◆ Your instructions: From the line bearing "DIVISI PERIKLANAN (481, 1941)" down to the final line of the records below, give every line again exactly and add nothing.

◆ Data provided:
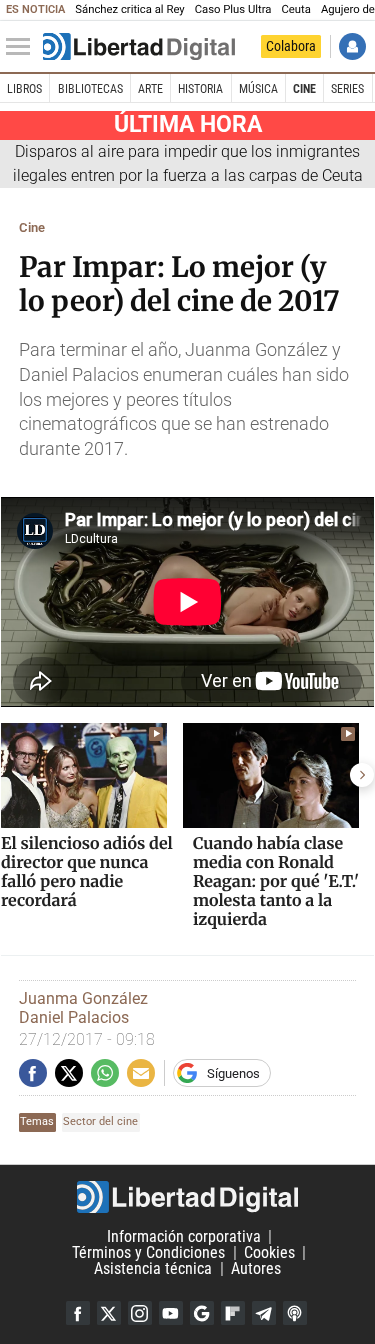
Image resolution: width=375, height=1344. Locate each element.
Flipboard (233, 1313)
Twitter (109, 1313)
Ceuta (295, 9)
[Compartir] (33, 1073)
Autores (256, 1268)
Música (258, 89)
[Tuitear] (69, 1073)
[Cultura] (139, 47)
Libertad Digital (187, 1197)
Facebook (78, 1313)
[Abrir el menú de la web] (23, 47)
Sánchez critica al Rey (129, 9)
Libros (24, 89)
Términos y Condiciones (148, 1252)
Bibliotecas (90, 89)
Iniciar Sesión (352, 46)
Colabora (291, 46)
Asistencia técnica (153, 1268)
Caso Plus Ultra (233, 9)
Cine (304, 89)
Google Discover (202, 1313)
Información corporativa (184, 1236)
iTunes (295, 1313)
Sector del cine (100, 1121)
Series (347, 89)
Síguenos (233, 1073)
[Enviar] (105, 1073)
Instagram (140, 1313)
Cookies (269, 1252)
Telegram (264, 1313)
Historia (200, 89)
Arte (150, 89)
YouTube (171, 1313)
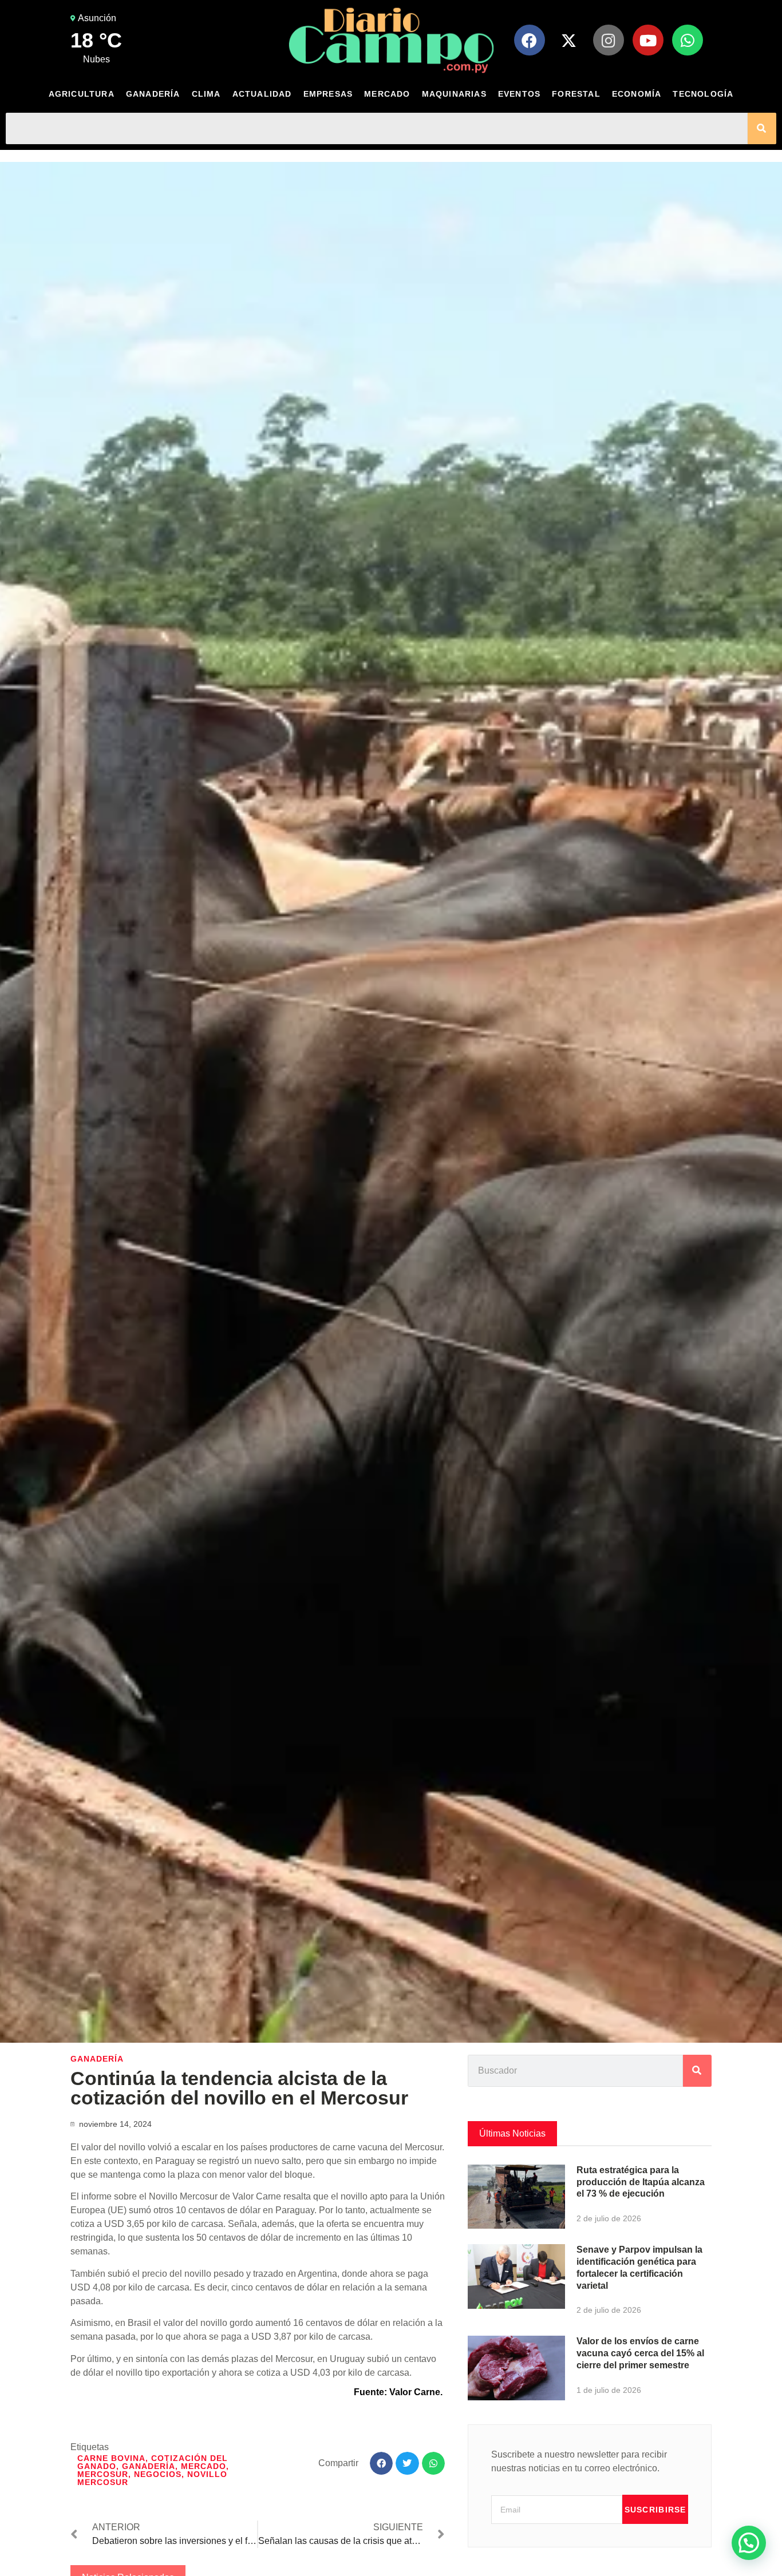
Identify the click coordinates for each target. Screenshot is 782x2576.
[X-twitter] (569, 40)
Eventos (519, 93)
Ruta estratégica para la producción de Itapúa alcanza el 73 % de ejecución (640, 2182)
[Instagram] (608, 40)
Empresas (328, 93)
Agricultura (81, 93)
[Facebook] (529, 40)
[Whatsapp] (687, 40)
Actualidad (262, 93)
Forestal (576, 93)
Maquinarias (454, 93)
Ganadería (153, 93)
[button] (381, 2463)
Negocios (157, 2474)
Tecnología (703, 93)
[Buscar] (762, 128)
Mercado (387, 93)
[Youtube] (648, 40)
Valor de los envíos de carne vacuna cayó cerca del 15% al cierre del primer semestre (640, 2353)
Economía (637, 93)
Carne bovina (111, 2458)
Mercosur (102, 2474)
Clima (206, 93)
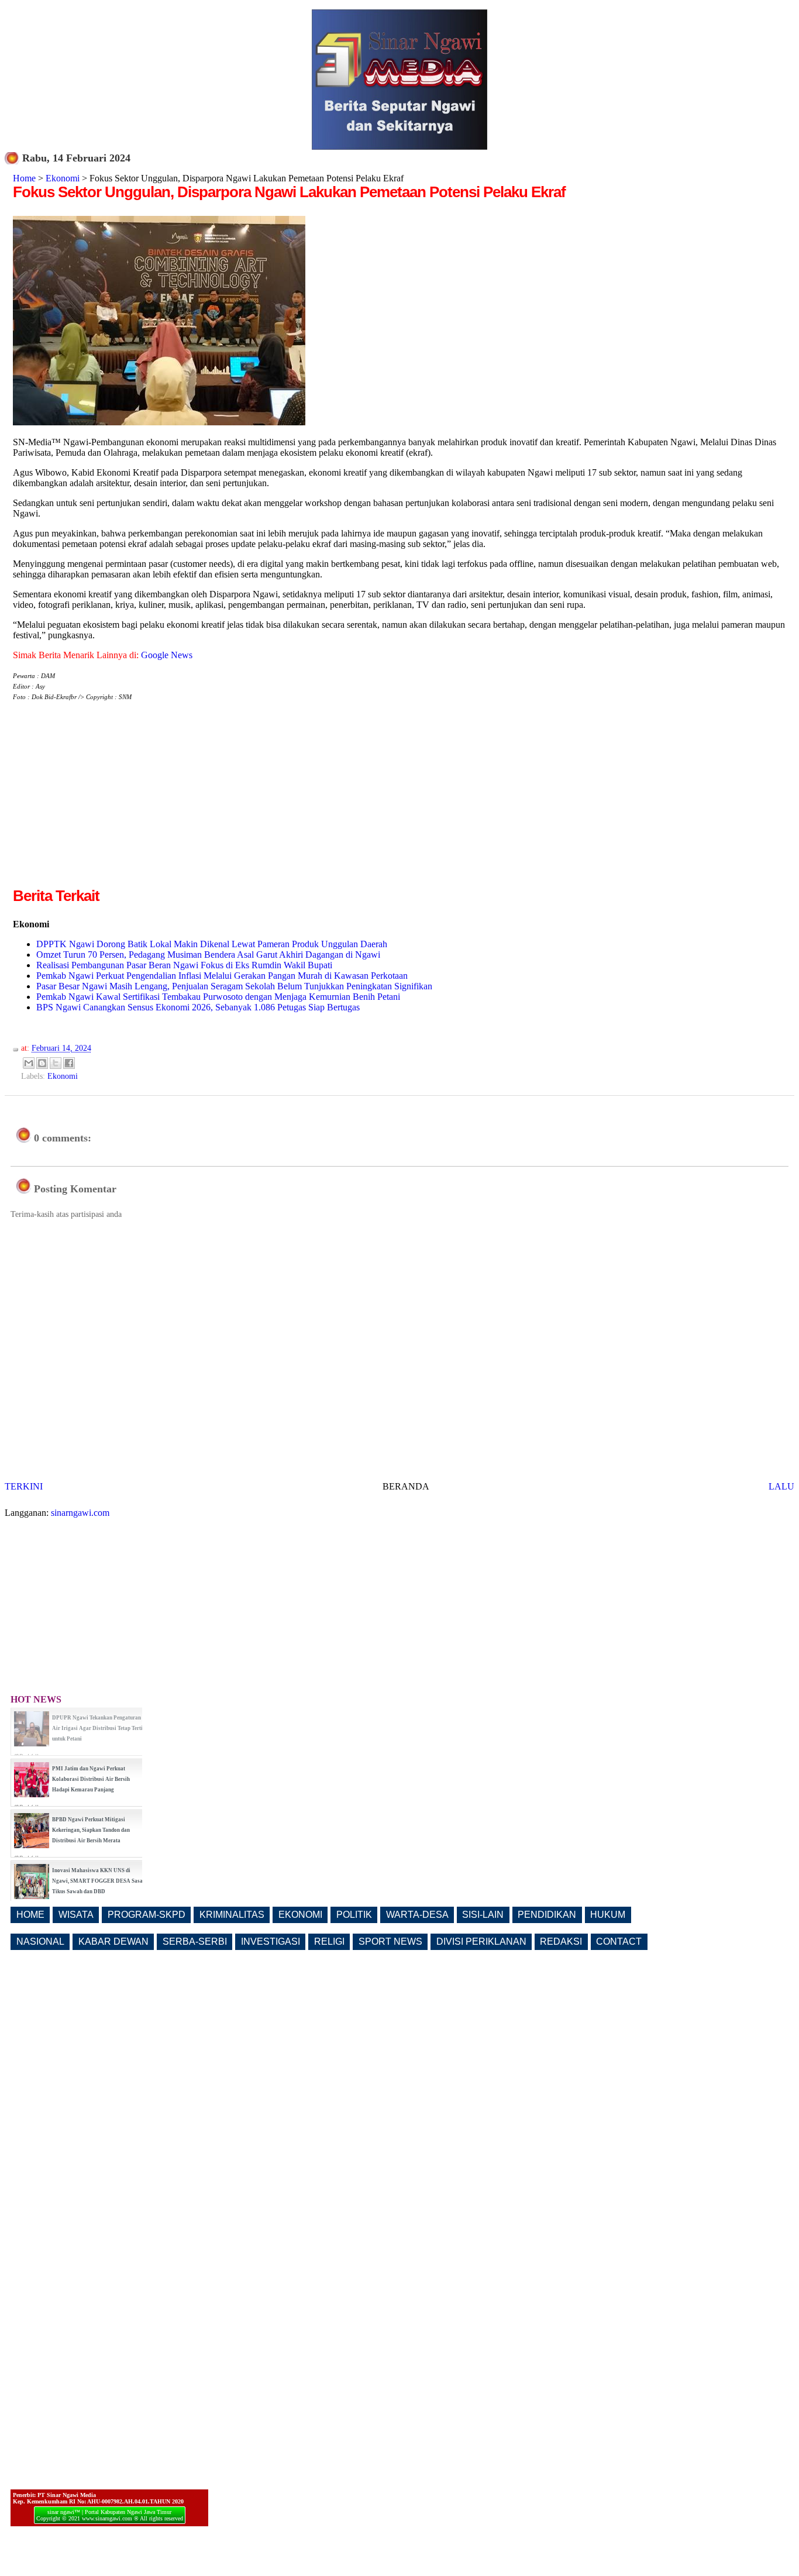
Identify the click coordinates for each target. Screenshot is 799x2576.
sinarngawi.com (80, 1513)
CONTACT (619, 1941)
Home (24, 178)
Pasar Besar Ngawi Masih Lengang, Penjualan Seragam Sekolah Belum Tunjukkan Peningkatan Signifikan (234, 986)
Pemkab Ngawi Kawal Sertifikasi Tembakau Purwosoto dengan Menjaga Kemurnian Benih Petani (218, 997)
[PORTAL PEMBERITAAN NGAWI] (399, 147)
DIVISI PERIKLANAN (481, 1941)
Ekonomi (63, 178)
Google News (166, 655)
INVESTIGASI (270, 1941)
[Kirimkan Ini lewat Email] (29, 1063)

◆ Reply to the task:
DIVISI PERIKLANAN (481, 1941)
Ekonomi (63, 178)
Google News (166, 655)
INVESTIGASI (270, 1941)
[Kirimkan Ini lewat Email] (29, 1063)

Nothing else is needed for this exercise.